>>>

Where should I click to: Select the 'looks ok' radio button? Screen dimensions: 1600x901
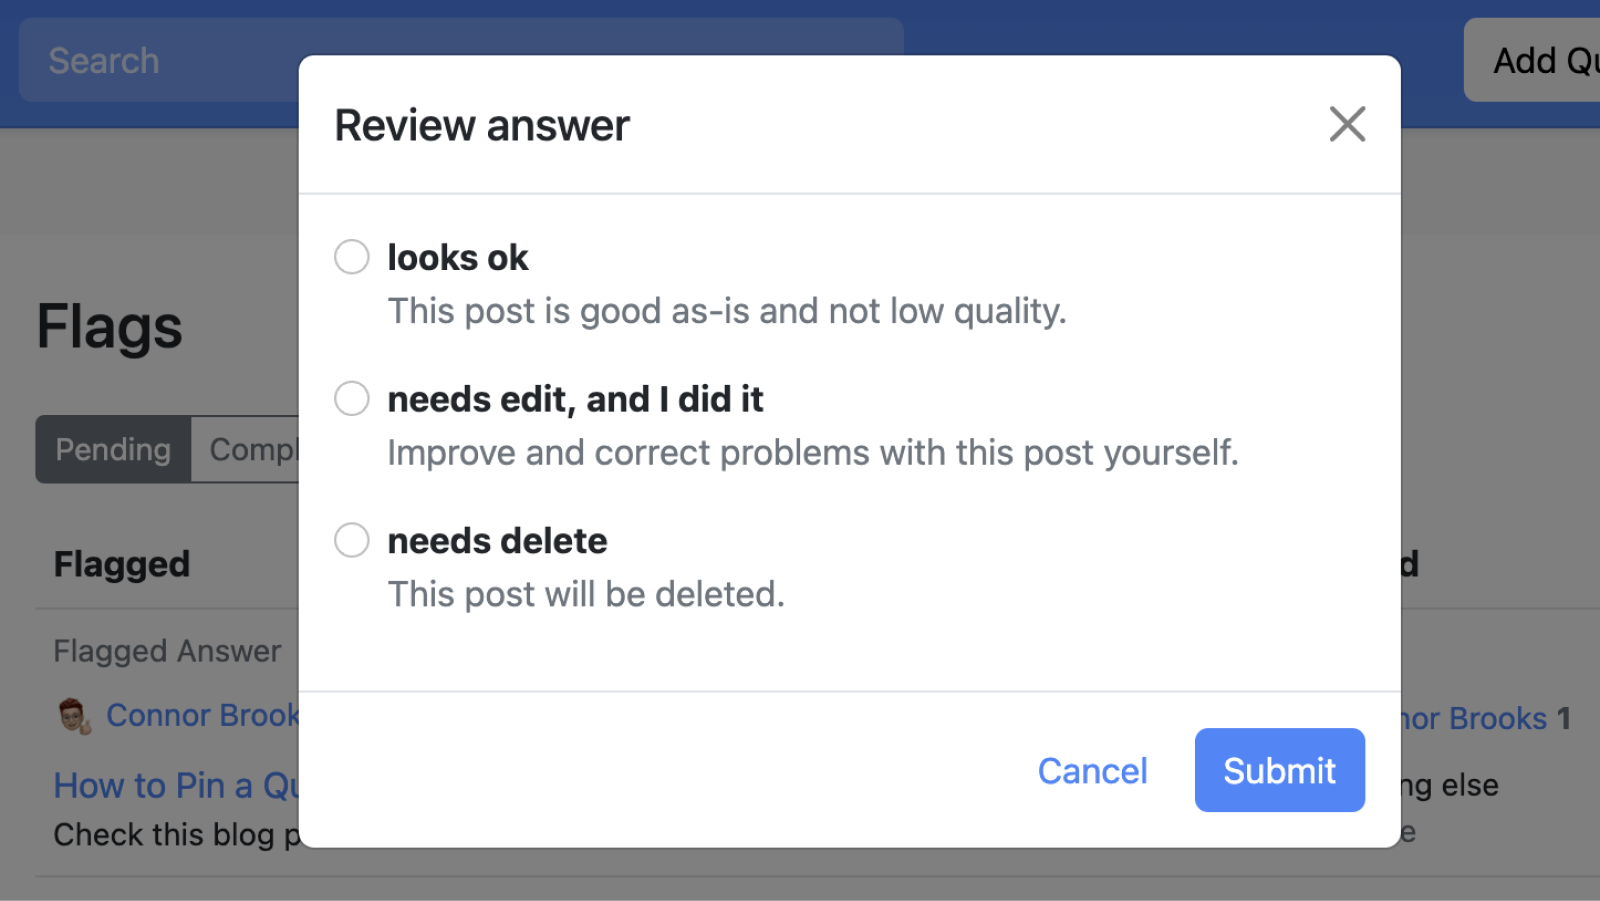click(351, 257)
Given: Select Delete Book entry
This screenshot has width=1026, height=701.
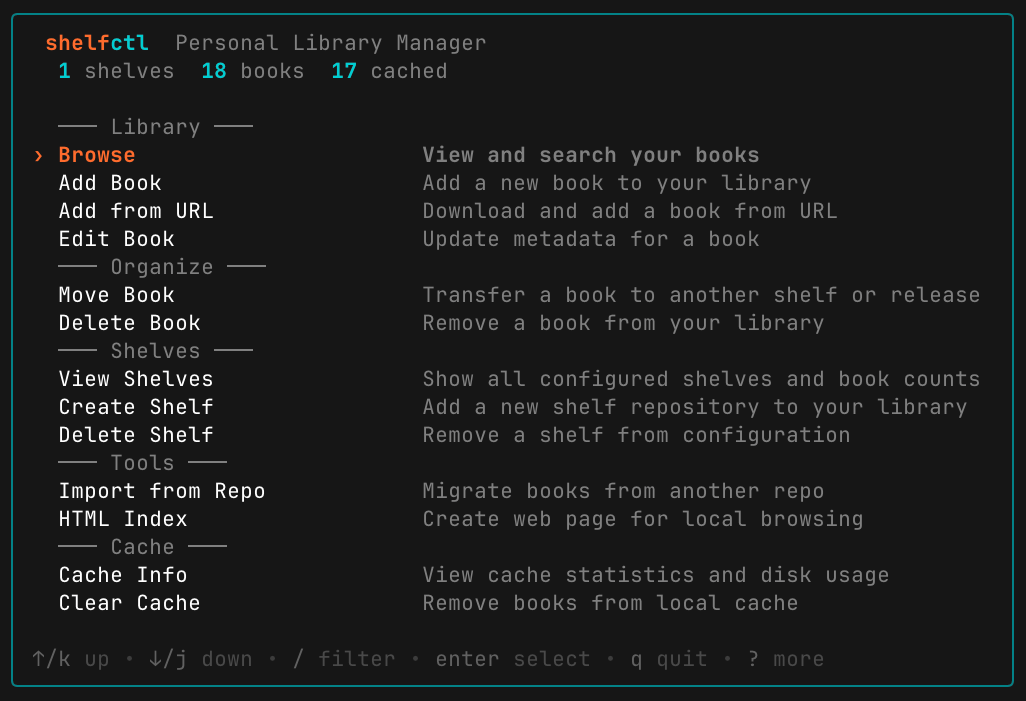Looking at the screenshot, I should (x=129, y=323).
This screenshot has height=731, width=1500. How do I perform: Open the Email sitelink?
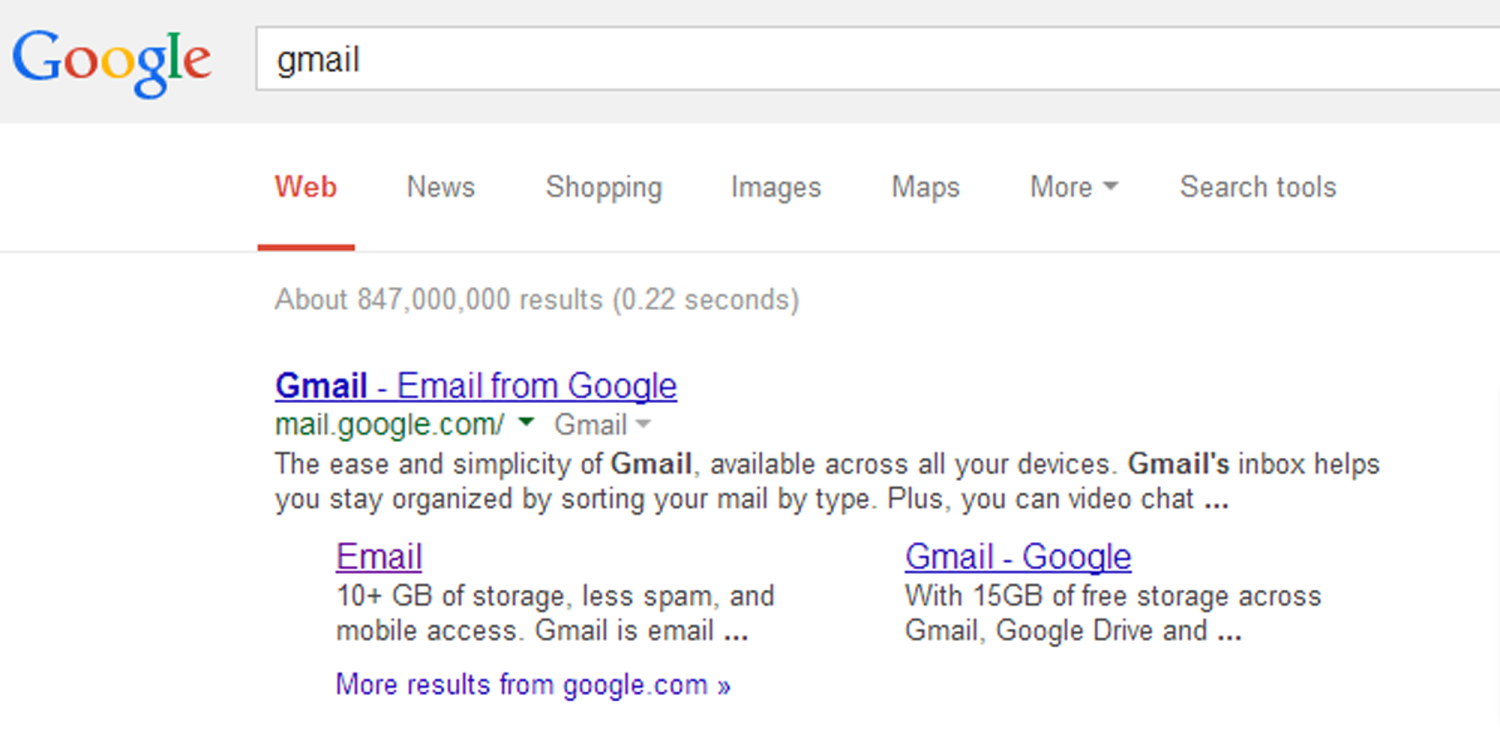(x=379, y=557)
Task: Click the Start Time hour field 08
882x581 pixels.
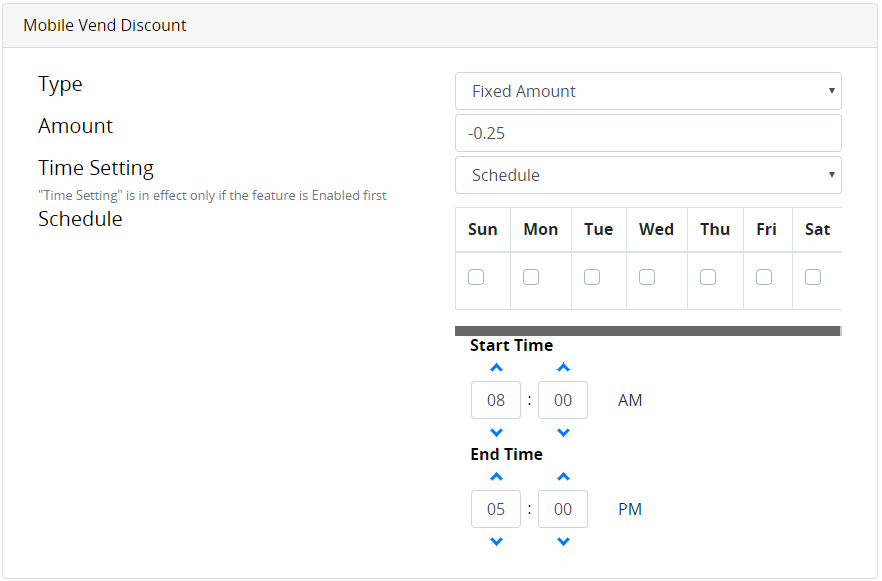Action: pyautogui.click(x=496, y=400)
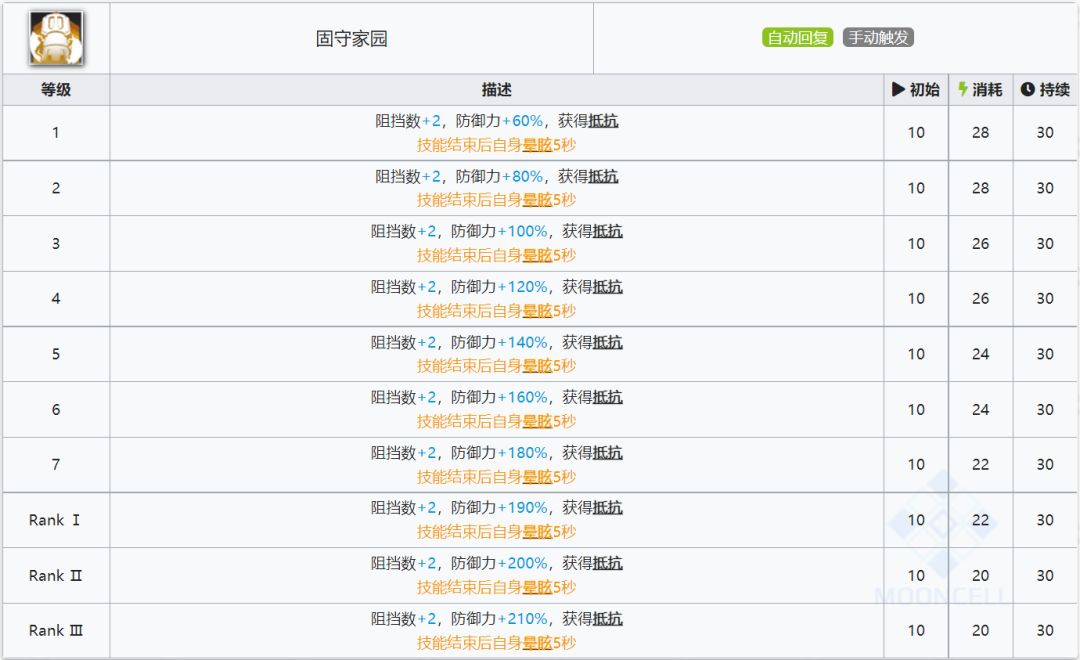Click the green 自动回复 tag

coord(797,38)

<<<

## Required work:
Starting at the line that contains "Task: Click the Start Time hour field 08", reproduce exactly and only the lines through the end of the entries above, with the pictures excluded.

## Answer space:
Task: Click the Start Time hour field 08
882x581 pixels.
Action: pyautogui.click(x=496, y=400)
Click the green 自动回复 tag

coord(797,38)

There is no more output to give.